──────── DATASET EXTRACT
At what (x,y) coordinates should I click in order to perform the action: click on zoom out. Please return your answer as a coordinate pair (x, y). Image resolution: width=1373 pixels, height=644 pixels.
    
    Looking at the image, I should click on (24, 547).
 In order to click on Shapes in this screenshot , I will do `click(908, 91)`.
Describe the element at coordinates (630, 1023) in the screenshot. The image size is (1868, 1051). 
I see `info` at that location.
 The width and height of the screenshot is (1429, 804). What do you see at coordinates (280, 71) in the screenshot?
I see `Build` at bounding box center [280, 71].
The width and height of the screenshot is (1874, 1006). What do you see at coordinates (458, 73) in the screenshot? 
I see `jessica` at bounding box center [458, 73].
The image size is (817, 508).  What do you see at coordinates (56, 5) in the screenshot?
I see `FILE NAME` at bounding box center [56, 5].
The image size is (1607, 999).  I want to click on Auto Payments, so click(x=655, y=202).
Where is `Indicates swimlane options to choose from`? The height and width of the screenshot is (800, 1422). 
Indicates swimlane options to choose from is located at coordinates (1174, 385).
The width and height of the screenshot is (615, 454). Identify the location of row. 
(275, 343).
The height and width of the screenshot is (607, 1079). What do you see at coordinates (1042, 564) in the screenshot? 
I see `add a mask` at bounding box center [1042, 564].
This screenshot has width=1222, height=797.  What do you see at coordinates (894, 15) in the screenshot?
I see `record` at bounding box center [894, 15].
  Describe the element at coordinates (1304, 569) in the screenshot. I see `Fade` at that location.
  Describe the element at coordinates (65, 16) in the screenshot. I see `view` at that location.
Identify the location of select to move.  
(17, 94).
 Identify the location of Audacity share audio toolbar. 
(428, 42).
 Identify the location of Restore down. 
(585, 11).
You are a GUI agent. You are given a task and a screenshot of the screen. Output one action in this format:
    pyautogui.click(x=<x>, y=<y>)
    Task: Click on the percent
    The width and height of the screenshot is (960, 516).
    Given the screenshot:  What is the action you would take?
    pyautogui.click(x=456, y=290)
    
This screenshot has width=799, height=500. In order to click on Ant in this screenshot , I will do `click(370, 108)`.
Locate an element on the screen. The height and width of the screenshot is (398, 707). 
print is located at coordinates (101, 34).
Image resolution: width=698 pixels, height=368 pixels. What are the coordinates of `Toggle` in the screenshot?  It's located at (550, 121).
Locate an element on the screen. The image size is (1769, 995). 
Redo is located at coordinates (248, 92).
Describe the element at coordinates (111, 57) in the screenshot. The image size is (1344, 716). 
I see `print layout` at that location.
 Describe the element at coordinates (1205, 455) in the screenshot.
────────────────
◆ PROBLEM DESCRIPTION
Rewrite the data above with every instance of "Identify the location of" changed to "Find the position of", keeping everything else the same.

◆ RESULT OF THE EXERCISE
At what (x,y) coordinates should I click in order to perform the action: click on zoom out. Please return your answer as a coordinate pair (x, y). Image resolution: width=1373 pixels, height=644 pixels.
    
    Looking at the image, I should click on (24, 547).
 In order to click on Shapes in this screenshot , I will do `click(908, 91)`.
Describe the element at coordinates (630, 1023) in the screenshot. The image size is (1868, 1051). 
I see `info` at that location.
 The width and height of the screenshot is (1429, 804). What do you see at coordinates (280, 71) in the screenshot?
I see `Build` at bounding box center [280, 71].
The width and height of the screenshot is (1874, 1006). What do you see at coordinates (458, 73) in the screenshot? 
I see `jessica` at bounding box center [458, 73].
The image size is (817, 508).  What do you see at coordinates (56, 5) in the screenshot?
I see `FILE NAME` at bounding box center [56, 5].
The image size is (1607, 999).  I want to click on Auto Payments, so click(x=655, y=202).
Where is `Indicates swimlane options to choose from`? The height and width of the screenshot is (800, 1422). 
Indicates swimlane options to choose from is located at coordinates (1174, 385).
The width and height of the screenshot is (615, 454). Find the position of row. 
(275, 343).
The height and width of the screenshot is (607, 1079). What do you see at coordinates (1042, 564) in the screenshot? 
I see `add a mask` at bounding box center [1042, 564].
This screenshot has width=1222, height=797.  What do you see at coordinates (894, 15) in the screenshot?
I see `record` at bounding box center [894, 15].
  Describe the element at coordinates (1304, 569) in the screenshot. I see `Fade` at that location.
  Describe the element at coordinates (65, 16) in the screenshot. I see `view` at that location.
Find the position of select to move.  
(17, 94).
 Find the position of Audacity share audio toolbar. 
(428, 42).
 Find the position of Restore down. 
(585, 11).
You are a GUI agent. You are given a task and a screenshot of the screen. Output one action in this format:
    pyautogui.click(x=<x>, y=<y>)
    Task: Click on the percent
    The width and height of the screenshot is (960, 516).
    Given the screenshot:  What is the action you would take?
    pyautogui.click(x=456, y=290)
    
This screenshot has width=799, height=500. In order to click on Ant in this screenshot , I will do `click(370, 108)`.
Locate an element on the screen. The height and width of the screenshot is (398, 707). 
print is located at coordinates (101, 34).
Image resolution: width=698 pixels, height=368 pixels. What are the coordinates of `Toggle` in the screenshot?  It's located at (550, 121).
Locate an element on the screen. The image size is (1769, 995). 
Redo is located at coordinates (248, 92).
Describe the element at coordinates (111, 57) in the screenshot. The image size is (1344, 716). 
I see `print layout` at that location.
 Describe the element at coordinates (1205, 455) in the screenshot.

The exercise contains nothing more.